Home Health & Hospice Week

Industry Note:

Medicare Cost-Cutting Pressure Eases Slightly

Slower Medicare spending means the Medicare trust fund now is projected to last until 2026, according to the latest Medicare Trustees’ Report released May 31. Last year’s report indicated Medicare would go broke in 2024.

Part A spending is growing faster than taxes are coming in to pay for the program, and the Part A coffers will be empty by 2026 unless the government takes action, according to the report. Part B and Part D accounts "are adequately financed under current law, since premium and general revenue income are reset each year to match the expected costs," the report notes. "Such financing, however, would have to increase faster than the economy to match expected expenditure growth under current law."

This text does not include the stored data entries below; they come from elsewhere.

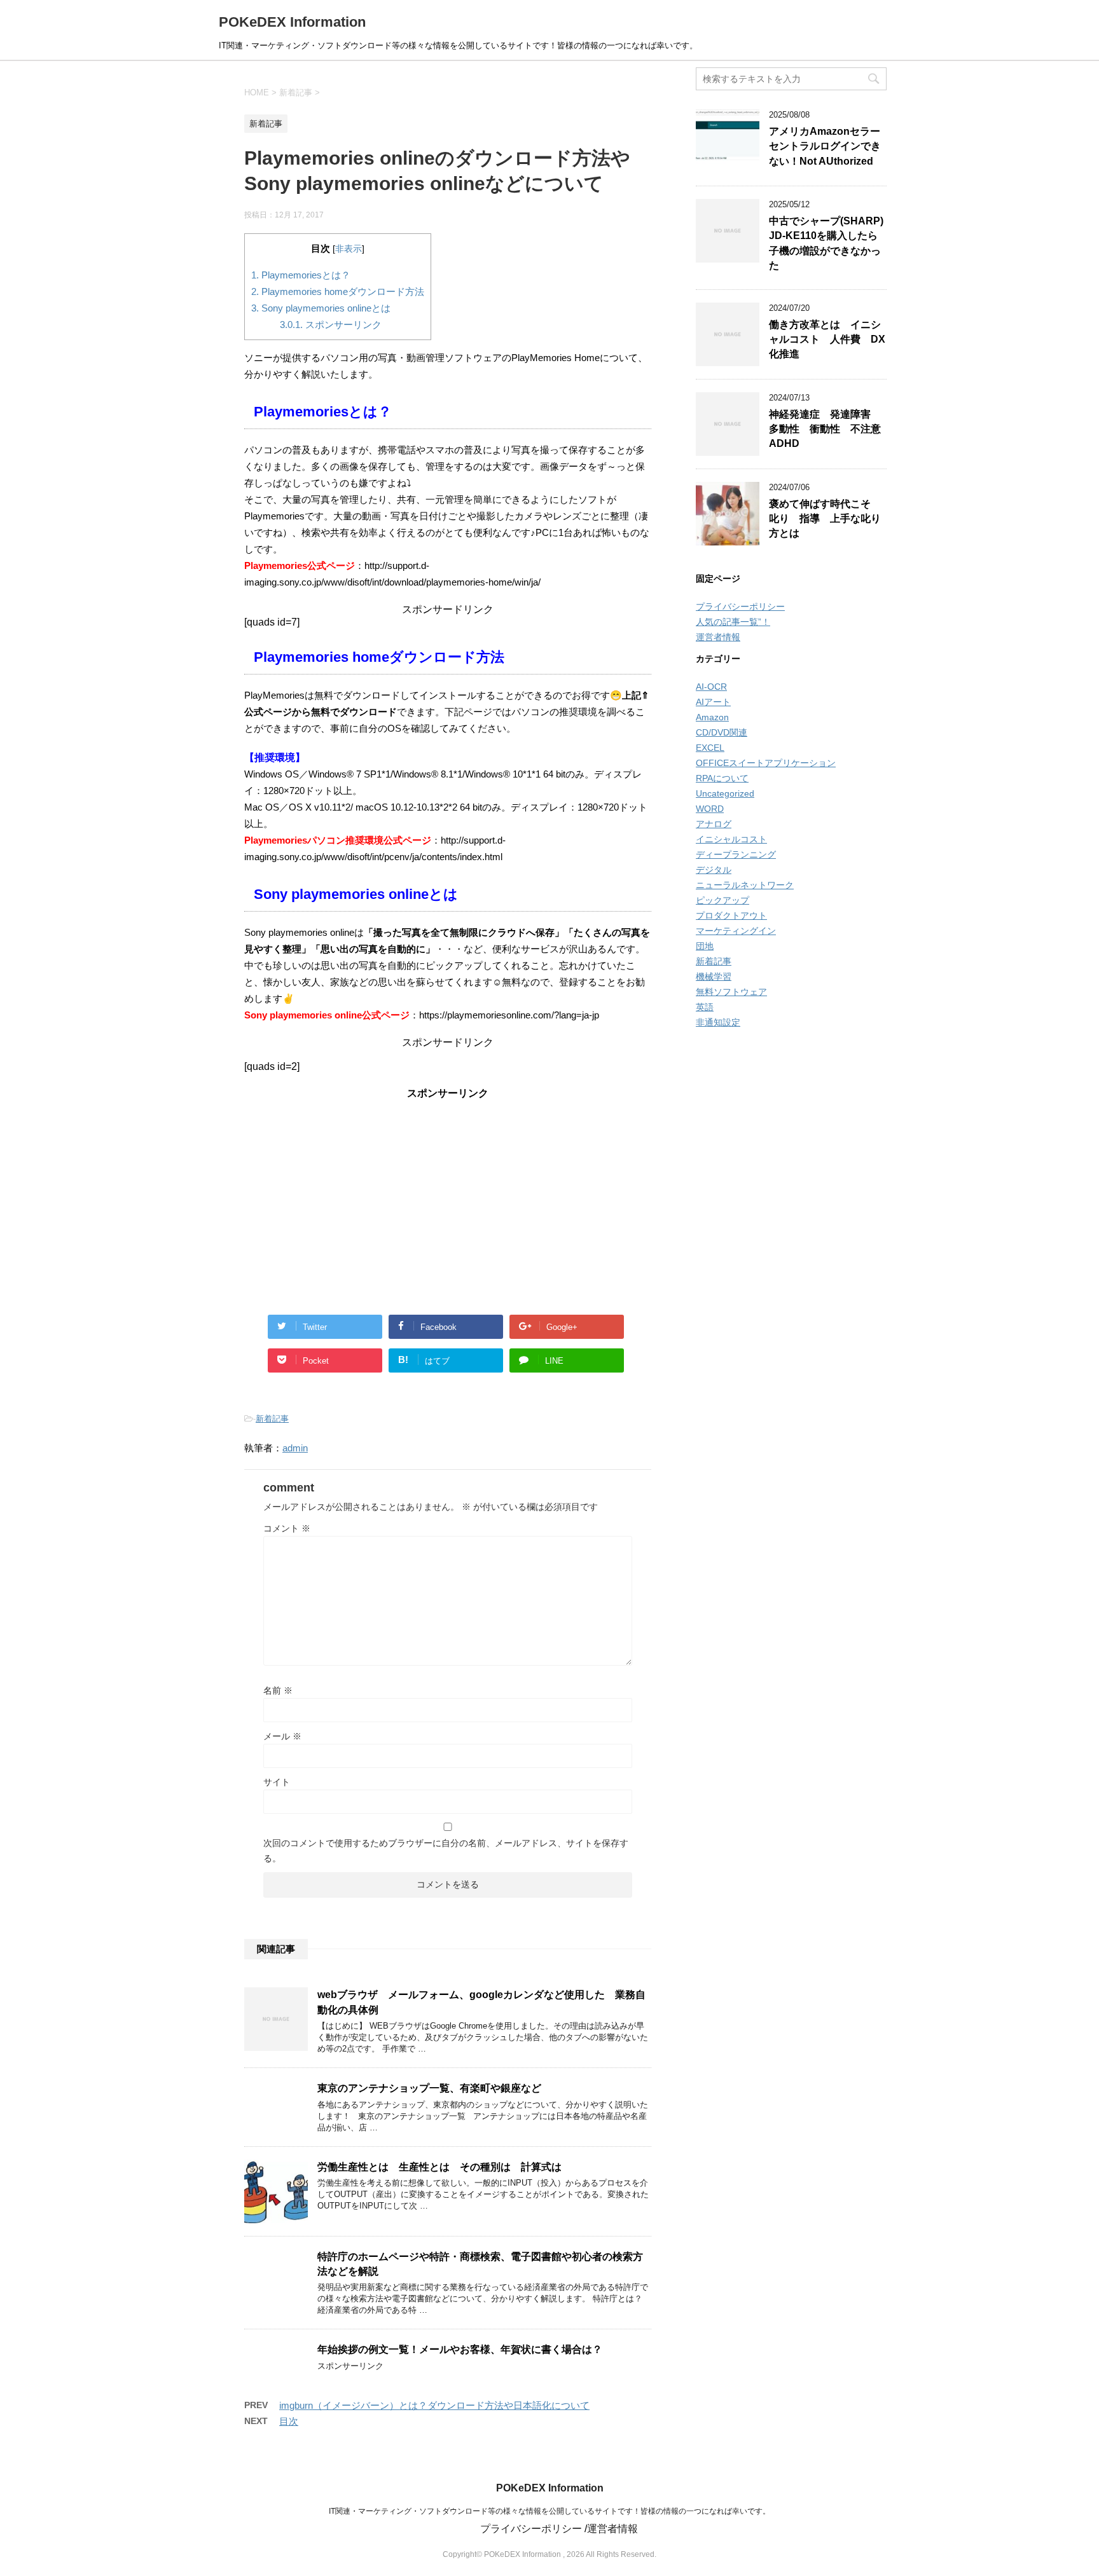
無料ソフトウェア (731, 992)
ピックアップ (722, 900)
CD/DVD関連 (721, 732)
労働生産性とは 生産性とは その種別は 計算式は (439, 2167)
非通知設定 (718, 1022)
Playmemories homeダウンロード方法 (337, 291)
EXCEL (710, 748)
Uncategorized (725, 793)
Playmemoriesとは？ (300, 275)
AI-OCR (711, 687)
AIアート (713, 702)
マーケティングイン (736, 931)
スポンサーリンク (331, 324)
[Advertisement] (447, 1197)
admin (295, 1447)
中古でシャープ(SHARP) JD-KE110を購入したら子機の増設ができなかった (826, 243)
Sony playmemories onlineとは (321, 308)
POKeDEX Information (292, 22)
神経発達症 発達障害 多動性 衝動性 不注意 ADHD (830, 429)
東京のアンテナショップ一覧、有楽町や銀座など (429, 2088)
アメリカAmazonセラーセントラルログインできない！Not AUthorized (825, 146)
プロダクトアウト (731, 915)
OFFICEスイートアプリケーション (766, 763)
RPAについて (722, 778)
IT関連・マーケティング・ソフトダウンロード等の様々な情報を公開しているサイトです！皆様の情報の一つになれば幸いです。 (549, 2511)
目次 (288, 2421)
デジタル (713, 870)
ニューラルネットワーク (745, 885)
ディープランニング (736, 854)
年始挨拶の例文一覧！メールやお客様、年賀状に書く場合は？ (459, 2349)
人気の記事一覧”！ (733, 622)
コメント (286, 1528)
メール (282, 1736)
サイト (276, 1782)
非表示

Affordable Care Act reforms "aim to reduce spending while improving the quality of care, and are an important down payment on solving Medi-care’s long term financial issues," CMS Admini-strator Marilyn Tavenner says in a statement. Between 2010 and 2012, Medicare spending per beneficiary grew at 1.7 percent annually, which was slower than expected.

If Congress takes no action to correct Medicare’s depleting funds, the program will be able to cover just 87 percent of estimated expenditures in 2026, and only 71 percent of projected costs in 2050, CMS notes. "Congress and the executive branch must work closely together with a sense of urgency to address these challenges," says the report at http://downloads.cms.gov/files/TR2013.pdf.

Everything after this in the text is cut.